Apinayé ou Apinajé não é autodenominação do grupo, porém é atualmente a forma com os quais se designam e são designados pelos demais grupos Timbira e por seus vizinhos regionais. No vocábulo Timbira Oriental,  o sufixo yê/jê assinala coletividade. Curt Nimuendajú  fornece outras designações para o grupo, todas elas derivadas do termo hôt ou hôto entre os Timbira Orientais, que significa “canto” e se refere ao território tradicional dos Apinajé localizado no “canto” formado pelo Araguaia e Tocantins, região conhecida como Bico do Papagaio. Como as demais sociedades Jê que habitam o Brasil Central, os Apinajé têm em comum uma sofisticada organização social composta por vários sistemas de metades cerimoniais e grupos rituais, assim como aldeias relativamente populosas. São predominantemente caçadores-coletores, praticando - antigamente mais do que hoje - apenas uma horticultura centrada em tubérculos.

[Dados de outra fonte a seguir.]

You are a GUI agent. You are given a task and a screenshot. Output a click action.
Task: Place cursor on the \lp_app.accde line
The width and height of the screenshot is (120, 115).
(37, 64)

Os Apinajé habitam uma área demarcada próximo ao município de Tocantinópolis, distribuídos em 7 aldeias. Sobrevivem da caça e da agricultura. Ainda mantêm boa parte de seus rituais ancestrais, especialmente na época de colheita, que acontece no verão. A Terra Indígena Apinajé tem a interferência de duas estradas de terra que estão em obras com vistas a seu asfaltamento:

Localizado na TO 126: que liga os municípios de Tocantinópolis e Itaguatins, passando por Maurilândia, seccionando no sentido norte-sul todo o território em seu lado leste; ao longo de seu eixo estão localizadas as aldeias do PIN Apinajé (Mariazinha, Botica, Riachinho e Bonito); e na TO 134: do município de Anjico ao entroncamento da BR 230, seguindo até Tocantinópolis, sendo, em um trecho, limite sul da área. Esta estrada, asfaltada recentemente, passa a poucos quilômetros da aldeia São José.